Mi padre procuraba sobrellevar aquella y otras crueldades con estoicismo. Tan sólo en una ocasión había dado rienda suelta a su ira. El día de su llegada al campo, se le había ordenado llevar un brazalete blanco con caracteres negros en los que se leían las palabras «elemento contrarrevolucionario en activo». Apartando violentamente el brazalete, había mascullado apretando los dientes: «Adelante, podéis matarme a palos. ¡Jamás me pondré ésto!» Los Rebeldes cedieron. Advertían que hablaba en serio, y no contaban con autorización superior para matarle.

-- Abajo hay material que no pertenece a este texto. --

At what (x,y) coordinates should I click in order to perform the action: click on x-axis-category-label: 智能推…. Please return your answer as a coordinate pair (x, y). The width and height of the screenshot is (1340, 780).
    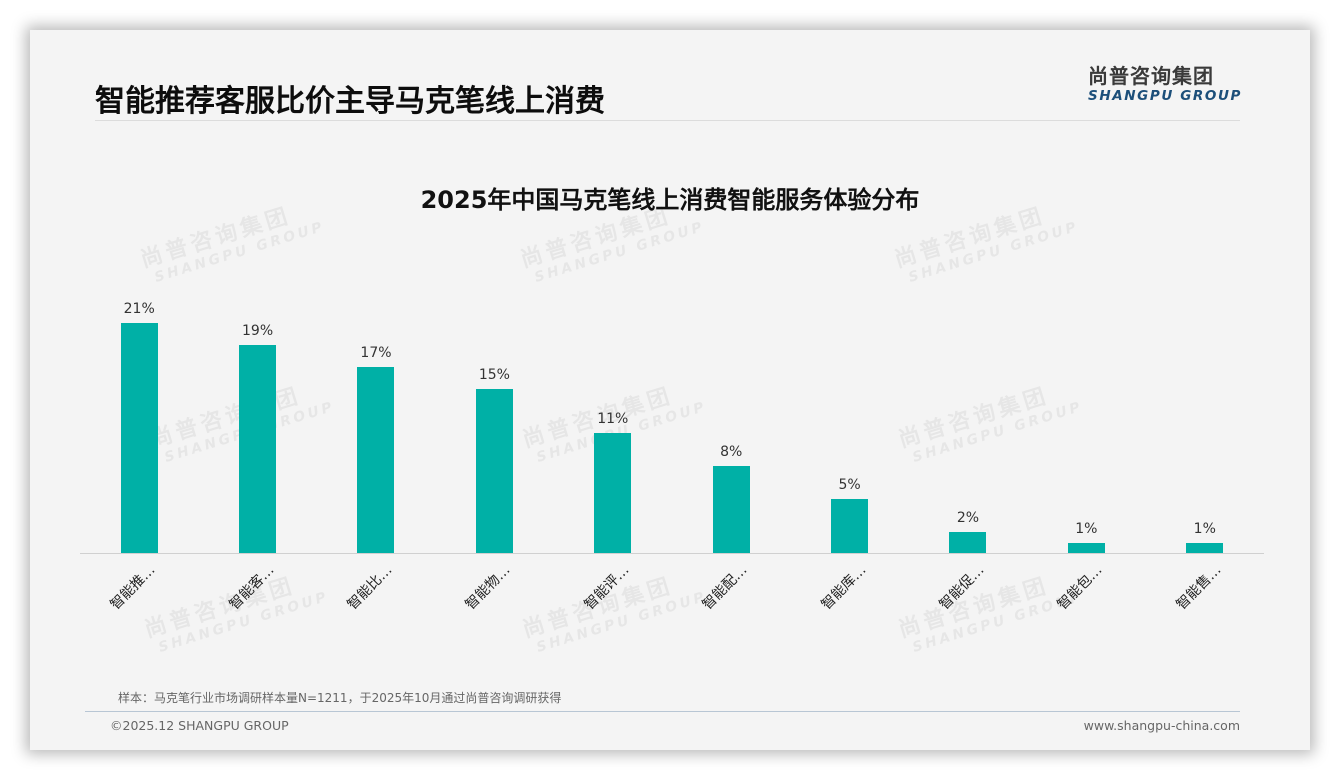
    Looking at the image, I should click on (133, 588).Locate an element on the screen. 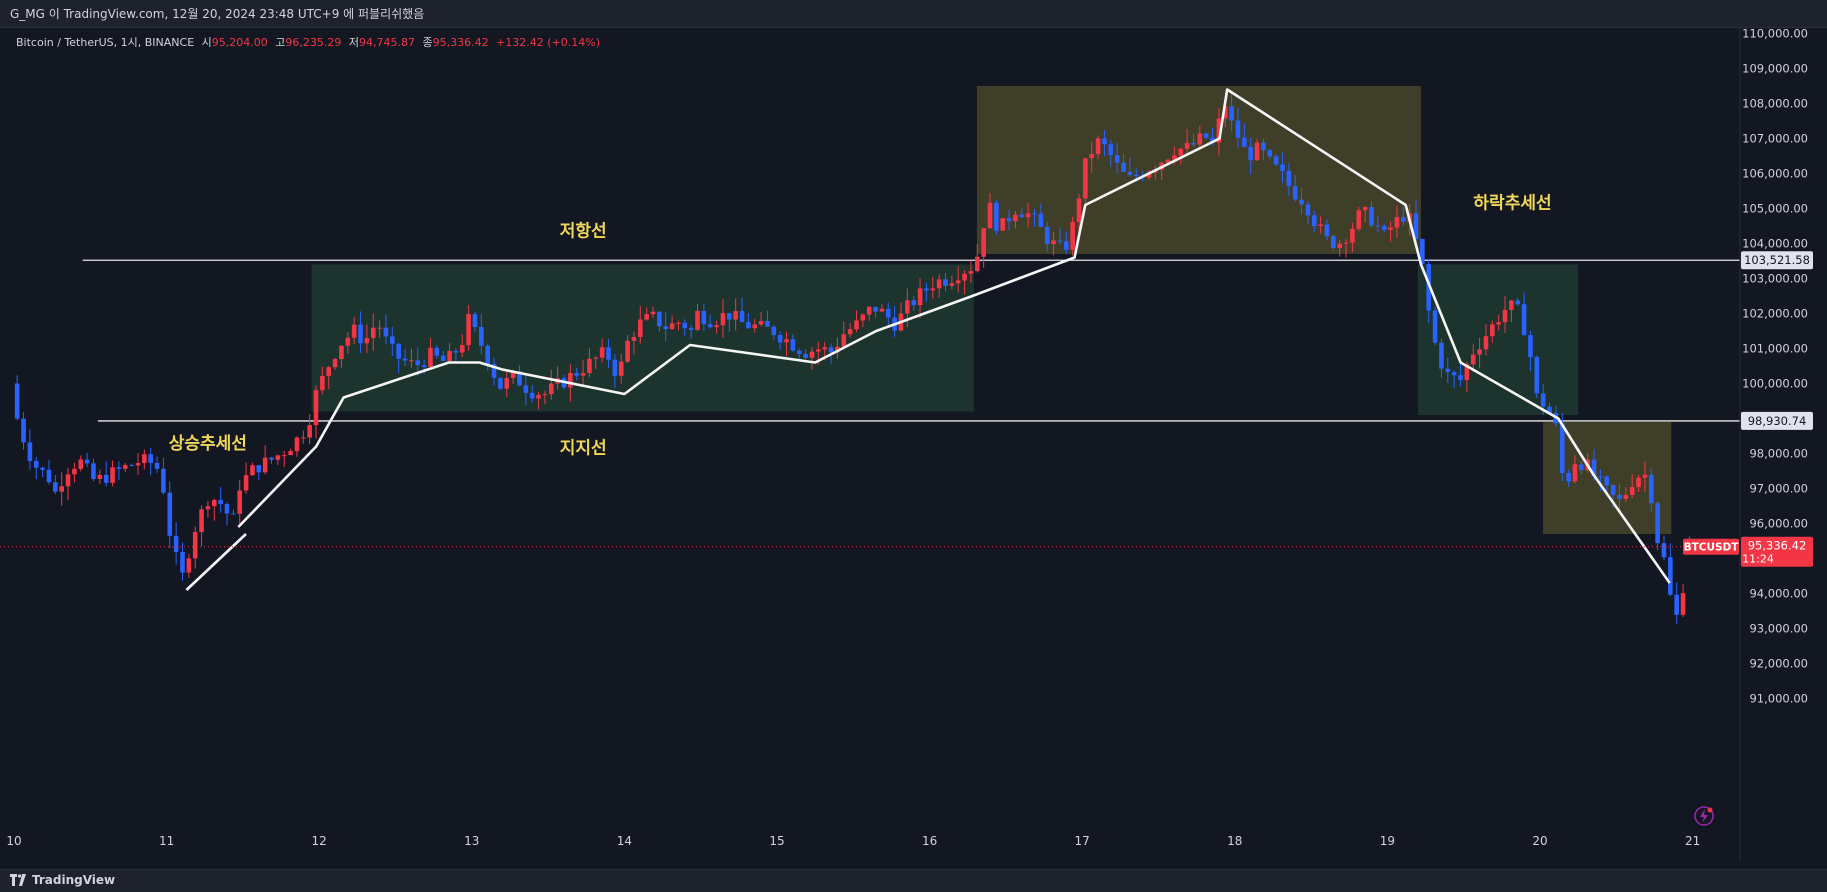 The height and width of the screenshot is (892, 1827). annotation-1: 지지선 is located at coordinates (584, 449).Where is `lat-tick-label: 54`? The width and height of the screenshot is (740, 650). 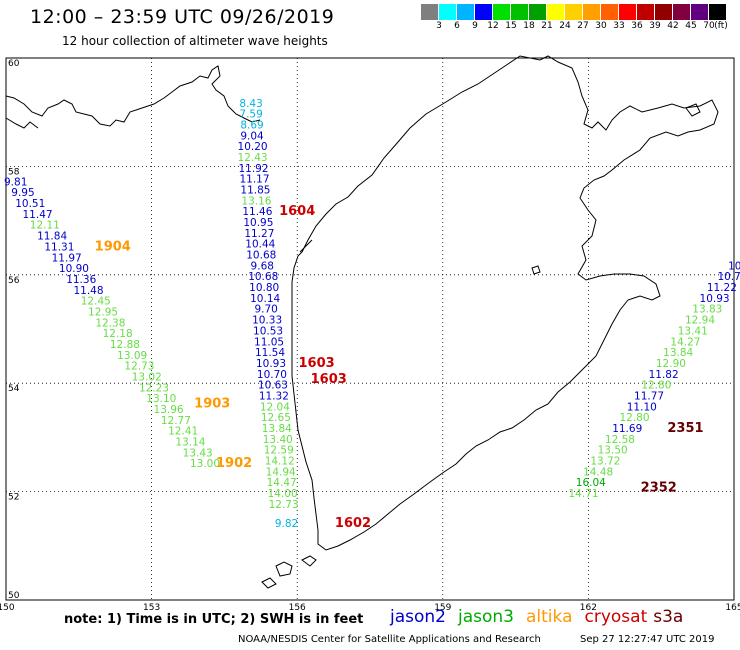
lat-tick-label: 54 is located at coordinates (14, 389). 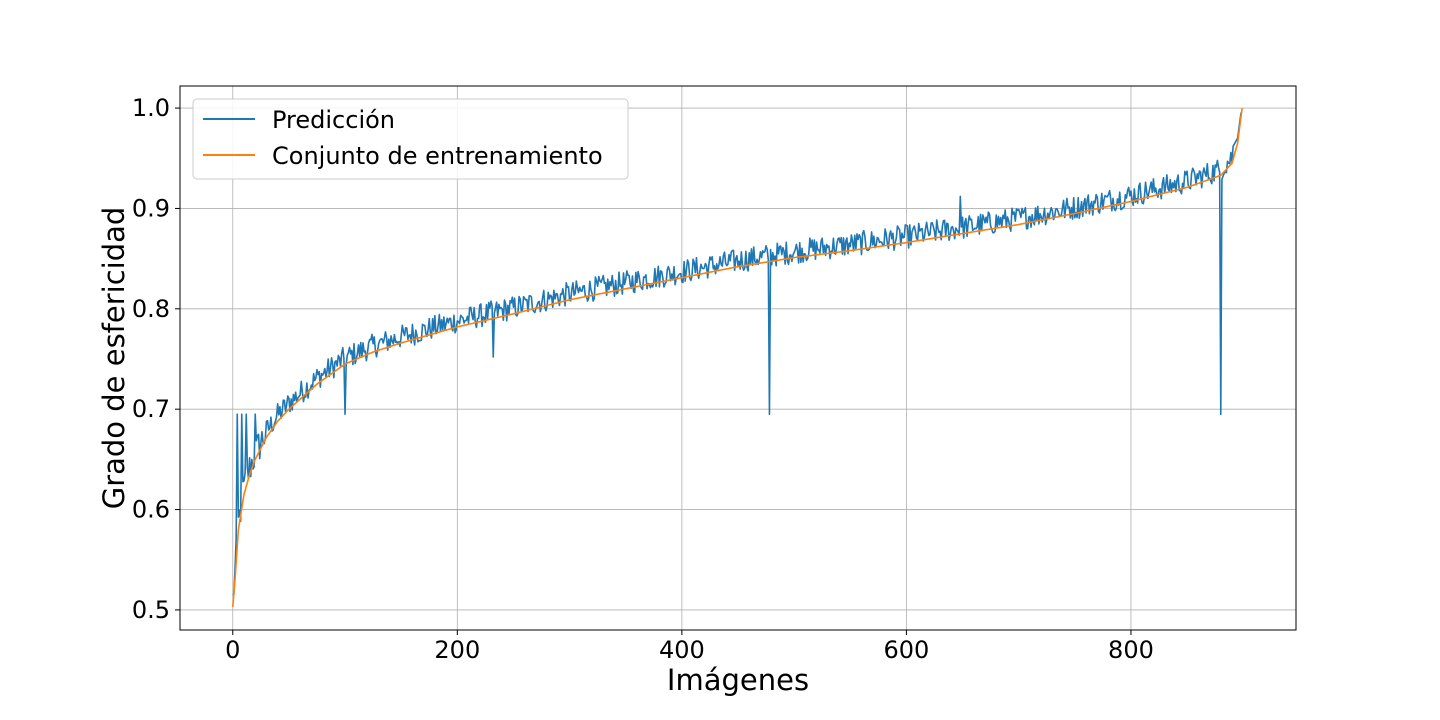 What do you see at coordinates (151, 610) in the screenshot?
I see `y-tick-label: 0.5` at bounding box center [151, 610].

Allí, en el campo, los Ting tenían ocasión de vengarse de sus enemigos. Entre ellos había un hombre que había tomado parte en la investigación a la que ambos fueran sometidos en 1962. El individuo en cuestión había operado en la clandestinidad hasta 1949, y había sido encarcelado por el Kuomintang y torturado hasta el punto de que su salud había quedado seriamente dañada. Tras su llegada al campo, no tardó en caer gravemente enfermo, pero se le obligó a seguir trabajando y no se le autorizó a gozar de un solo día libre. Dado que se movía con lentitud, tenía que recuperar el tiempo perdido durante las tardes, a pesar de lo cual aparecía mencionado frecuentemente en los carteles, en los que se le tachaba de holgazán. Uno de los que yo vi comenzaba con las siguientes palabras: «¿Has visto, camarada, a este grotesco esqueleto viviente de repugnantes facciones?» El implacable sol de Xichang había abrasado y marchitado su cuerpo, del que pendían largos trozos de piel muerta. Por si fuera poco, aparecía deformado por la falta de alimento: habían tenido que extirparle dos terceras partes del estómago, y tan sólo podía digerir pequeñas cantidades sucesivas de comida. Así, la imposibilidad de realizar las frecuentes colaciones que hubiera precisado le mantenía en un constante estado de inanición. Un día, desesperado, había entrado en la cocina en busca de un poco de zumo de pepinillos. Sorprendido en su intento, fue acusado de intentar envenenar la comida. Consciente de que se hallaba al borde del colapso total, escribió a las autoridades del campo diciéndoles que se estaba muriendo y rogando que se le eximiera de realizar ciertas tareas especialmente duras. Poco después, se desmayó bajo el ardiente sol en un sembrado en el que estaba esparciendo estiércol. Trasladado al hospital del campo, falleció al día siguiente sin poder contar con la presencia de ninguno de sus parientes junto a su lecho de muerte. Su esposa se había suicidado poco antes.